--- BEGIN Extracted entries ---
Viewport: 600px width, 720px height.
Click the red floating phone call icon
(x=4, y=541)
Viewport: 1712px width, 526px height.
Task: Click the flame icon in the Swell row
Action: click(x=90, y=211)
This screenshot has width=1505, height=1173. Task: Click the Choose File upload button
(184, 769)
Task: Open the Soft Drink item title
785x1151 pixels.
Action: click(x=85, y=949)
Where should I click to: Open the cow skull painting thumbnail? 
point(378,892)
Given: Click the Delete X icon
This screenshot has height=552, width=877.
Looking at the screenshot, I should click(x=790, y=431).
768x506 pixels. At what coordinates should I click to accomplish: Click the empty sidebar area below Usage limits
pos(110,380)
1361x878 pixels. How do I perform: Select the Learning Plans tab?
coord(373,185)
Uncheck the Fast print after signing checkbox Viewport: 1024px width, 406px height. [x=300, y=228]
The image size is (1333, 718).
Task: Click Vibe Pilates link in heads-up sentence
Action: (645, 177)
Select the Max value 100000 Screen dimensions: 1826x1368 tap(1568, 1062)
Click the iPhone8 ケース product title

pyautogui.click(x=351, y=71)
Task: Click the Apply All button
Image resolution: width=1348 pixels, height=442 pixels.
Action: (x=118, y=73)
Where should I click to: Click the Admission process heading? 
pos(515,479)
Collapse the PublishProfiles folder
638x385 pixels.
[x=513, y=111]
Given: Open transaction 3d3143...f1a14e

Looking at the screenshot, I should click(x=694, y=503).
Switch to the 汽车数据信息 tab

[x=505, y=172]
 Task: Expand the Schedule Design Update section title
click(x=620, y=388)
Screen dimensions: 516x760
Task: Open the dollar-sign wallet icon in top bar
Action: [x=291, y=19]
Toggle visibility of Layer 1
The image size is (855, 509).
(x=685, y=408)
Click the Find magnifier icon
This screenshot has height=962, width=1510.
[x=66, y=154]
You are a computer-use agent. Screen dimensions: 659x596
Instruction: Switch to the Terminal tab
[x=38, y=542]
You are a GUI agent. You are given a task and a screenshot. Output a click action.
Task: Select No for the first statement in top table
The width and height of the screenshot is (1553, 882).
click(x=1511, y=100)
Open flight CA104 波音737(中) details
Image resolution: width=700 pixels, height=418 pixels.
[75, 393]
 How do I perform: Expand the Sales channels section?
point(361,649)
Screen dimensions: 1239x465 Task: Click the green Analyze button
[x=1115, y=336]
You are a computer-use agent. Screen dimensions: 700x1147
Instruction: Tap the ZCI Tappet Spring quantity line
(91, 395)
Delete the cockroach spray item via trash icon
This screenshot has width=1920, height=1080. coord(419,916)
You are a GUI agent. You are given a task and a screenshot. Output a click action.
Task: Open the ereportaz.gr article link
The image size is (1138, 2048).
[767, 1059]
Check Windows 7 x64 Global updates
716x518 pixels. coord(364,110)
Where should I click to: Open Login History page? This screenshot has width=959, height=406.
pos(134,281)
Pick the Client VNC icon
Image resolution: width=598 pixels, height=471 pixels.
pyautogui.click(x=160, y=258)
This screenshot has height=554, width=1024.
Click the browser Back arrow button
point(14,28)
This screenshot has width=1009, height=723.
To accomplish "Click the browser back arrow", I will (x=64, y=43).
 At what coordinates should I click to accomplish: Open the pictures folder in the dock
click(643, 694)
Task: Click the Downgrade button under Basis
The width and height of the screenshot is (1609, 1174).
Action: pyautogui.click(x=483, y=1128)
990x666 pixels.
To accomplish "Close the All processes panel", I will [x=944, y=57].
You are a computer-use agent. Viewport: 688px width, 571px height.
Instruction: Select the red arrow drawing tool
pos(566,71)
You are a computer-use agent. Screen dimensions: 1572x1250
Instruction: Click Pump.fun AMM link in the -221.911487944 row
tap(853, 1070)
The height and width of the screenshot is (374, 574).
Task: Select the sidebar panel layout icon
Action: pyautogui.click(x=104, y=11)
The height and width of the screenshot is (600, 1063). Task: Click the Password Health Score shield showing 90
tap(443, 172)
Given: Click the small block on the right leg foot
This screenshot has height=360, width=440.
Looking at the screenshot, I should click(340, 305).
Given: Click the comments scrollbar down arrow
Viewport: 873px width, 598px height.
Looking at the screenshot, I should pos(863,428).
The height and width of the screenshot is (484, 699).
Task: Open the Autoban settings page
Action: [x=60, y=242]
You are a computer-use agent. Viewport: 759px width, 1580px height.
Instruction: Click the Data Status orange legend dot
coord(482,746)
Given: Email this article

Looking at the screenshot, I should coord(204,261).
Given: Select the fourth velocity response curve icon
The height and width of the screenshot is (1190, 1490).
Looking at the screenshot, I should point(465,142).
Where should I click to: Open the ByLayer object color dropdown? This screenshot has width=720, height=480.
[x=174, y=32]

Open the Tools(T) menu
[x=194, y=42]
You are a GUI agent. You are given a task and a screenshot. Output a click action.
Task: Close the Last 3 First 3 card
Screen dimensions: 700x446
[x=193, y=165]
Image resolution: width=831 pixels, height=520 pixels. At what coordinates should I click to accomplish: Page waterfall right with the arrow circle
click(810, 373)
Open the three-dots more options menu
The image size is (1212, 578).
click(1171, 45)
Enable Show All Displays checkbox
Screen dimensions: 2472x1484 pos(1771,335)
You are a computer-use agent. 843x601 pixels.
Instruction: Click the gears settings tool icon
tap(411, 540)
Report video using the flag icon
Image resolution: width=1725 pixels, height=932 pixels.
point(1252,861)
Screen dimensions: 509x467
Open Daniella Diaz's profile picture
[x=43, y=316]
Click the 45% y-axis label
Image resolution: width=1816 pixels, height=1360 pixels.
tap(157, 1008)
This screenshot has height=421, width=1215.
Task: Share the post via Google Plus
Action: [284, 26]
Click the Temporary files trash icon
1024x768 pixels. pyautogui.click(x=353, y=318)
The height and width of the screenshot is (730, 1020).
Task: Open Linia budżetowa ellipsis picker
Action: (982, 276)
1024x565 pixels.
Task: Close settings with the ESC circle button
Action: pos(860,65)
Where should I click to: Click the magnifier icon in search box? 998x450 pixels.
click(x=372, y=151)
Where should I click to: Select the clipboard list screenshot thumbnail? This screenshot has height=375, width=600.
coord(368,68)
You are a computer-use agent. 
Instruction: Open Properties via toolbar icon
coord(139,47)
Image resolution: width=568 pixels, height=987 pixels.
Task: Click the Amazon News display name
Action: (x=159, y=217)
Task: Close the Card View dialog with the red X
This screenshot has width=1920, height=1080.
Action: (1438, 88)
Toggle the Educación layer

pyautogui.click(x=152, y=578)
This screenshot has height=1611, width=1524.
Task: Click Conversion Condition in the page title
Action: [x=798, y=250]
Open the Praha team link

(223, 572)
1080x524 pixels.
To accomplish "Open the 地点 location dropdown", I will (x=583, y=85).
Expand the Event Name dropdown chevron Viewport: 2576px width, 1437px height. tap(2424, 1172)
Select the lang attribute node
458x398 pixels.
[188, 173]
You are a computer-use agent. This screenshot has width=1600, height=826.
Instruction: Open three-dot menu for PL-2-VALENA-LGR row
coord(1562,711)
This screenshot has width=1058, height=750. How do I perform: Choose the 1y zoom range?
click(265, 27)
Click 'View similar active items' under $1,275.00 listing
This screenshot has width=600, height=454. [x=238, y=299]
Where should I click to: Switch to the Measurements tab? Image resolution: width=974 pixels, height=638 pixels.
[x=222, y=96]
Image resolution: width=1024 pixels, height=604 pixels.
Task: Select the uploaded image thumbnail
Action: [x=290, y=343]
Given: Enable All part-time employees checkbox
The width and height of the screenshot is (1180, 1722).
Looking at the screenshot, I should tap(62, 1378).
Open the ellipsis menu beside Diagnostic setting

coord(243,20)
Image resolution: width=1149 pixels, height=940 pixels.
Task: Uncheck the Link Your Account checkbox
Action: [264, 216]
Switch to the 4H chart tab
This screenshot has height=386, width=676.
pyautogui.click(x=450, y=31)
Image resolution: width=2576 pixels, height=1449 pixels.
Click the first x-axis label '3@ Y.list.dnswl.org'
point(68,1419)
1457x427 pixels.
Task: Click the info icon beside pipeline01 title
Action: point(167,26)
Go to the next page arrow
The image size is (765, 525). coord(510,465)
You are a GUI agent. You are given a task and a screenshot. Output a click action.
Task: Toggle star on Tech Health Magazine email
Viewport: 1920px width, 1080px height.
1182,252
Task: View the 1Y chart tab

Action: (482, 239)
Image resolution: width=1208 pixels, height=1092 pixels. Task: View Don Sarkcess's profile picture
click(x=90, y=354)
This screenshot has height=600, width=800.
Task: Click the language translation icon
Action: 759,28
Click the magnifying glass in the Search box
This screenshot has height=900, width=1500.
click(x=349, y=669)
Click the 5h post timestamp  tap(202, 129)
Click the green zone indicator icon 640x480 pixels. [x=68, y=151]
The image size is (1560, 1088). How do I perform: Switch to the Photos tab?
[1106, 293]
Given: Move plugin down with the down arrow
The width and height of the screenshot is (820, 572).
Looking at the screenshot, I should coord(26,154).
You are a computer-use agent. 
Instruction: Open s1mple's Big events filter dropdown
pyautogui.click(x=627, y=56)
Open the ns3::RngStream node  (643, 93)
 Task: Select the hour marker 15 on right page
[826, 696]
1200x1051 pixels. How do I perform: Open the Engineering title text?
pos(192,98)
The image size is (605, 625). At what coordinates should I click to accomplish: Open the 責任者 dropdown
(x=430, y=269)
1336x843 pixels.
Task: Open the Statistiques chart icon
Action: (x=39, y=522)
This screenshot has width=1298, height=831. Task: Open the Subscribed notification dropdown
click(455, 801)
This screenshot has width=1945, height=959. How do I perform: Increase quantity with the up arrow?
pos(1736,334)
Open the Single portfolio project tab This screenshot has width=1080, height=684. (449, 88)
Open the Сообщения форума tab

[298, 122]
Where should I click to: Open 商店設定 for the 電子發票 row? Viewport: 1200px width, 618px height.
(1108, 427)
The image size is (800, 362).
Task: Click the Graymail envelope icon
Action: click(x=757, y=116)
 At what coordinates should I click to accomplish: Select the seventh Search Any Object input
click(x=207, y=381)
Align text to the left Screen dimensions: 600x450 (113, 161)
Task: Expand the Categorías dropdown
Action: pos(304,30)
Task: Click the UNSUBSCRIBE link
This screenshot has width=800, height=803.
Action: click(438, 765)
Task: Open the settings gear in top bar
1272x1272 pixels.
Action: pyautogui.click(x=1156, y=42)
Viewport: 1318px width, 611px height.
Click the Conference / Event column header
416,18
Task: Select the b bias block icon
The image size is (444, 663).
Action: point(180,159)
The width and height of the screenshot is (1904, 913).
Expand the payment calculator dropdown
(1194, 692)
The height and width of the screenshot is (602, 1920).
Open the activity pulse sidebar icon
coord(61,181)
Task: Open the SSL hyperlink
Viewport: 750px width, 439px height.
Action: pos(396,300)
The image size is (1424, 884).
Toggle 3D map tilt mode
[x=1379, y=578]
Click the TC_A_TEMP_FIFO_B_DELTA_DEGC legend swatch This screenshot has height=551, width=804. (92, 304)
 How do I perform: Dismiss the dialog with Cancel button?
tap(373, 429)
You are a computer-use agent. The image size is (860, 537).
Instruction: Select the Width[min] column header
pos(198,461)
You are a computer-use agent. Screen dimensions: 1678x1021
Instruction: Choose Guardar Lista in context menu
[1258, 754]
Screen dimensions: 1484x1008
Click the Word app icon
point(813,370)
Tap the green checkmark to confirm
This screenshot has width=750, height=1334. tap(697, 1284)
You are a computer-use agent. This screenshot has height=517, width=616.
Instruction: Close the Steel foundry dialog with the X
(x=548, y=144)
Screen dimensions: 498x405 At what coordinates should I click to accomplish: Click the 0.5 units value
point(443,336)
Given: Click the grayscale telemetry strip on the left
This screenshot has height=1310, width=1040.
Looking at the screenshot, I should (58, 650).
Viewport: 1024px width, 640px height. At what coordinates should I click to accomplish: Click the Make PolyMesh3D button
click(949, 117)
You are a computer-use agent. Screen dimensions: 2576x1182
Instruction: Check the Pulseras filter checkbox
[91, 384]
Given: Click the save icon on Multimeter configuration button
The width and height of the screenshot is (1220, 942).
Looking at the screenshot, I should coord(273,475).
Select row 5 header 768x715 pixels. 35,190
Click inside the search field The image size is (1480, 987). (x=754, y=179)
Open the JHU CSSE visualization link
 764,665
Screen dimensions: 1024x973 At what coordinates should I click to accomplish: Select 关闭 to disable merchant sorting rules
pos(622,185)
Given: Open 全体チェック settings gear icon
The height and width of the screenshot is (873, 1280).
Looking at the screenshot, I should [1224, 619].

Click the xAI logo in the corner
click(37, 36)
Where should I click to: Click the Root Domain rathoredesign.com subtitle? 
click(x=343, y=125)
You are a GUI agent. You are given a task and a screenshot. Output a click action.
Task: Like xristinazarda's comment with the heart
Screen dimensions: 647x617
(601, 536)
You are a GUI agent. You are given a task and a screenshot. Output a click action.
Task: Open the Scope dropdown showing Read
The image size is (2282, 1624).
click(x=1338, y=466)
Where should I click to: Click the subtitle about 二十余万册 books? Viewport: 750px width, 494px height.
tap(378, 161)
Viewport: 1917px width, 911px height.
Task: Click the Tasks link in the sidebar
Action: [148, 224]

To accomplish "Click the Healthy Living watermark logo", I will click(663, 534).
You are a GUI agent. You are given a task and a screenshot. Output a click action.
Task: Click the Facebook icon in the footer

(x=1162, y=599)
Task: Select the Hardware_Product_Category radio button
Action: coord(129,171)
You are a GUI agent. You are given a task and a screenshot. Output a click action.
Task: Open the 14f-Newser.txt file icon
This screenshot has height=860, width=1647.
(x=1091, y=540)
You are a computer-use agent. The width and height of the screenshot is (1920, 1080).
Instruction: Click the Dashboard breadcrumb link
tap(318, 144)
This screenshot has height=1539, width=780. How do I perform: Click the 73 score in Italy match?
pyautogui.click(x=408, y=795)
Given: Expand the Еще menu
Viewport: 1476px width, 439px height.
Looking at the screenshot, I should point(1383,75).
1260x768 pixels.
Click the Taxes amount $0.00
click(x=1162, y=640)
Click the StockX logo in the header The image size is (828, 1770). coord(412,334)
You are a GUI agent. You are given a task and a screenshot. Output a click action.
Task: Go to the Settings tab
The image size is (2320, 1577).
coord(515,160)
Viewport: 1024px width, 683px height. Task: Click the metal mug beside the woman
--- END Extracted entries ---
Objective: From the rows above, pick out each line that contains the string "subtitle", and copy those lines.

Solution for this exercise:
Where should I click to: Click the Root Domain rathoredesign.com subtitle? 
Where should I click to: Click the subtitle about 二十余万册 books? Viewport: 750px width, 494px height.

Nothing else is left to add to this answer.